With 10,875 inhabitants Siklós is the southernmost town of Hungary. The castle, its most significant historic monument, was first mentioned in documents in 1294. Siklós is one of the most intact and homogeneous historic complexes in Hungary. Almost all epochs of the history of architecture: Romanesque, Gothic, Renaissance and Baroque can be seen here. The most outstanding examples are the chapel and the closed balcony on the southern facade. Count Kázmér Batthyány, foreign minister of the Kossuth Government is buried in the chapel. The statue in the garden portrays Dorottya Kanizsai, a former mistress of the castle, who had the victims of the Battle of Mohács buried. The reconstructed Bey Malkocs djami was granted the Europa Nostra award in 1994. The Serbian-Orthodox church with a unique iconostas can also be seen. The baroque Franciscan shrine and church with its Gothic sanctuary is a famous place of pilgrimage. Exhibitions in the town include: Castle Museum, Town Gallery, Ceramics Studio, local history exhibition. There is an open-air bath in the town. Siklós is extremely rich in sculptures and memorial tablets. In one of the centres of the Villány-Siklós Wine Road visitors are welcome to taste the excellent wines. The medieval parish church with the adjoining monastery stand on the south-eastern part of the Castle Hill. The church, originally built at the beginning of the 14th century for the Augustinian "surpliced canon" then rebuilt several times and finally, after the expulsion of the Turks, it was given to the Franciscan order.
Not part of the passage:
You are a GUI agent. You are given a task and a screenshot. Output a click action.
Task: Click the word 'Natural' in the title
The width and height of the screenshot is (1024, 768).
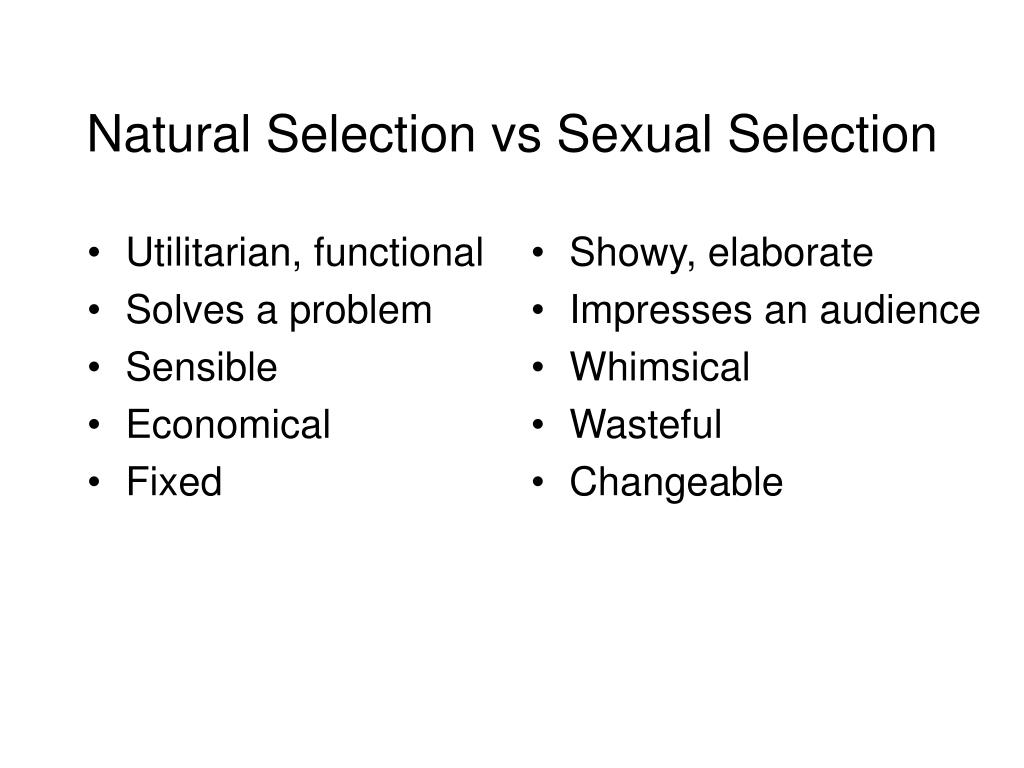(x=168, y=135)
Experts' opinion about the studied and restored frescoes is that "both as a whole and in the fineness of detail they are the most exquisite group of Gothic frescoes in medieval Hungary". In the sanctuary the red marble monument of palatine I. Miklós Garai can be seen. Today the monastery is a Ceramics Studio with a permanent exhibition section.
The history of the devotional church of Siklós -Máriagyűd goes back to the Roman times. In 1805 Pope Pius VII officially declared it as a place of pilgrimage.


The history of the shrine goes back to the Roman age. The busy road connecting Sopianae and Mursa (today - Eszék) ran under the hill, and the spring there served as a place for a rest for travellers. Next to the spring a statue of Mary was erected, later the Christian Slavs placed an altar of Mary here. The village was named after Győd, who was one of the chieftains of the Hungarian tribes arriving here in the 10th century. In the 11th century a chapel was built in honour of Mary, which was rebuilt in Gothic style in the 15th century and in Baroque style in the 18th century. In 1805 Pope Pius VII. established it as an official place of pilgrimage. East of the devotional church you can find the Holy Well, the water of which was taken home by the pilgrims in the famous jugs of Gyűd. A feast is held here on every Mary's day and on the important religious holidays, i.e. 25-27 times annually. This time the church and its vicinity is visited by many people, the number of which was nearly 500,000 in the past few years.